Primeur: ATLAS-experiment ziet Einsteins quantumspook bij hoge energie

Het ATLAS-experiment op CERN heeft voor het eerst de spookachtige directe verbindingen gemeten, die volgens de quantumtheorie kunnen bestaan tussen deeltjes op grote afstanden.

Trefwoorden: #Atlas, #CERN, #experiment, #LHC, #versneller

Lees verder

research

( Foto: CERN )

ENGINEERINGNET.BE - Fysici bekeken het gedrag van paren top-quarks die ontstaan bij protonbotsingen in de LHC-versneller op CERN.

Het bestaan van quantumverbinding is eerder al in tal van proeven aangetoond. Maar nog nooit bij de extreem hoge energie van de versneller in Genève, waar deeltjes relativistische snelheden hebben.

Verbanden op afstand zijn een raadselachtig element van de quantumtheorie. Quantumverbinding ontstaat doordat een systeem met bepaalde quantumeigenschappen, zoals spin, gesplitst raakt. Spin, een soort van inwendige rotatie van een deeltje, is een quantumgetal.

De totale spin wordt bij de splitsing van een quantumsysteem verdeeld over de delen, maar volgens de quantumtheorie zonder dat vaststaat hoe precies. Pas als de spintoestand van het ene deel wordt gemeten, staat onmiddellijk ook de toestand van het andere deel vast, hoe groot de onderlinge afstand ook is.

Einstein noemde het effect “spookachtige verbinding op afstand”, en twijfelde of die realistisch kon zijn omdat deeltjes niet sneller dan de lichtsnelheid met elkaar kunnen communiceren.

Maar quantumverbinding bestaat werkelijk. Experimenten die dit aantoonden, kregen in 2022 een Nobelprijs voor natuurkunde. De bekroonde proeven werden gedaan met fotonen. In Nederland doet de TU Delft zulke proeven over een afstand van een kilometer.

In de LHC-experimenten is de energie biljoenen keren hoger dan in de eerdere experimenten. In meetgegevens van 2015-2018 zochten de fysici naar botsingen waarbij paren top-quarks vrijkomen. Dat gebeurt hoogst zelden, omdat top-quarks extreem zwaar zijn.

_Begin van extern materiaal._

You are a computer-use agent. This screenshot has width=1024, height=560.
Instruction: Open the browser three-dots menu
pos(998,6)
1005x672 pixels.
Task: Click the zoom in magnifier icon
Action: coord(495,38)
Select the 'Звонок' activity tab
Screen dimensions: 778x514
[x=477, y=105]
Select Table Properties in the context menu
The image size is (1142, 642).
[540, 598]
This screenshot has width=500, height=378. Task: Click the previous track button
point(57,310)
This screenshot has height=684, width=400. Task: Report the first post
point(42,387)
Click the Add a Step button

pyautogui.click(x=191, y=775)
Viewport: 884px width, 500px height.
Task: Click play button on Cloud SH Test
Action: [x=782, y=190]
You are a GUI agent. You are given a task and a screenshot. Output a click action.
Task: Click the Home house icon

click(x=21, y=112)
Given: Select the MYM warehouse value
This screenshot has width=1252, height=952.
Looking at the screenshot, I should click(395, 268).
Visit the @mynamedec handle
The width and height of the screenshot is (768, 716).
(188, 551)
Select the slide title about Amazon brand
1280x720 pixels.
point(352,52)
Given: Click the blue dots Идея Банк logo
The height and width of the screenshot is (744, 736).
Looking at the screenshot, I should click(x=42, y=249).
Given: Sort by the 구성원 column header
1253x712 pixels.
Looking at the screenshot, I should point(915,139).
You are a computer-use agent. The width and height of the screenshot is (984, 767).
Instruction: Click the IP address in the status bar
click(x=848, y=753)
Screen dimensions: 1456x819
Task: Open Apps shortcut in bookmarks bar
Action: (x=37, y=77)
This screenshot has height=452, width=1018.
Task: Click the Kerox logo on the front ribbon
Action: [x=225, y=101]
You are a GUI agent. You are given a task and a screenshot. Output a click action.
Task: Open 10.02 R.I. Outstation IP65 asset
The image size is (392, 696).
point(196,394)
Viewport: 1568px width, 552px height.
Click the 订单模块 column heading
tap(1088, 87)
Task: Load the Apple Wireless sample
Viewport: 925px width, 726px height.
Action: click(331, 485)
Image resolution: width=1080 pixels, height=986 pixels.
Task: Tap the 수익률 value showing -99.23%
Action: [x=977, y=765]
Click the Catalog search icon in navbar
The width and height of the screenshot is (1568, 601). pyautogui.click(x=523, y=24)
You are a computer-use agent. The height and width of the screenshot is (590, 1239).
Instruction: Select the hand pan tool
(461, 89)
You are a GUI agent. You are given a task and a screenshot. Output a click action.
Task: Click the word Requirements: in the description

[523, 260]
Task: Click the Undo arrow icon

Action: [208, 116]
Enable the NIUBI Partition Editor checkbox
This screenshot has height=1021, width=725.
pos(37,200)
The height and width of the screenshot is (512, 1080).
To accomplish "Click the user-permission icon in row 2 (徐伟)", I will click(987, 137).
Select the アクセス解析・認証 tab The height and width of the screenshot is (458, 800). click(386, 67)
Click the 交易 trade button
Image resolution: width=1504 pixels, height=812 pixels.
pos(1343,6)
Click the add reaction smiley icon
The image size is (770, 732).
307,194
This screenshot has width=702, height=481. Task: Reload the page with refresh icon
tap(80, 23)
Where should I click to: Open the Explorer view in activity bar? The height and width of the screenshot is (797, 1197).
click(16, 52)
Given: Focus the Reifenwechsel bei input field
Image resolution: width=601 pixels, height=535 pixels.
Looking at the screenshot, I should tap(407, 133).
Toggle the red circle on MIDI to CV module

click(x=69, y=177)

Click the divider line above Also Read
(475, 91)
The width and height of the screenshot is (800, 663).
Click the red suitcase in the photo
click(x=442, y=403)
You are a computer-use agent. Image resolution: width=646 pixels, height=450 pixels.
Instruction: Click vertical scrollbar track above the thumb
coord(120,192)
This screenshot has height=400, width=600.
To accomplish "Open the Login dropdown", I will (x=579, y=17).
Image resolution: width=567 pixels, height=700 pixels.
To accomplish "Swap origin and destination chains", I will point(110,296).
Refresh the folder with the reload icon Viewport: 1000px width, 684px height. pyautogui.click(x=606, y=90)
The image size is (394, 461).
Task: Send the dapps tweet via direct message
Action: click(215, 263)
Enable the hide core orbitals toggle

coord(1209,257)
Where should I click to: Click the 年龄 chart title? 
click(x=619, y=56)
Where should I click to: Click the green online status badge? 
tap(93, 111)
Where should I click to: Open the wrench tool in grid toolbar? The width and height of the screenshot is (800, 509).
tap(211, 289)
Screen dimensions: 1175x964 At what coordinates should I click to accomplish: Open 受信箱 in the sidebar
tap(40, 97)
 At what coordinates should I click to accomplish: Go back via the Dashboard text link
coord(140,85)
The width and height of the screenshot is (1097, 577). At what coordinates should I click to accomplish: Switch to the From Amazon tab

Door hun hoge massa zijn top-quarks ook extreem instabiel: ze vervallen vrijwel direct naar verzamelingen lichtere deeltjes. Bij de ATLAS-metingen werd gekeken naar de ruimtelijke verdeling van die deeltjes, die uit beide top-quarks voortkomen. Die is met quantumverbinding anders dan zonder.

De ATLAS-metingen laten overduidelijk een verbinding tussen de sporen van de vervallende top-quarks zien. Statistisch is het resultaat meer dan 5 sigma in het voordeel van quantumverbinding. In de natuurkunde is dat voldoende om van een hard bewijs te spreken.

De metingen zijn zodoende niet alleen fundamenteel interessant, maar de LHC-versneller biedt dus ook een laboratorium voor studies naar quantuminformatie.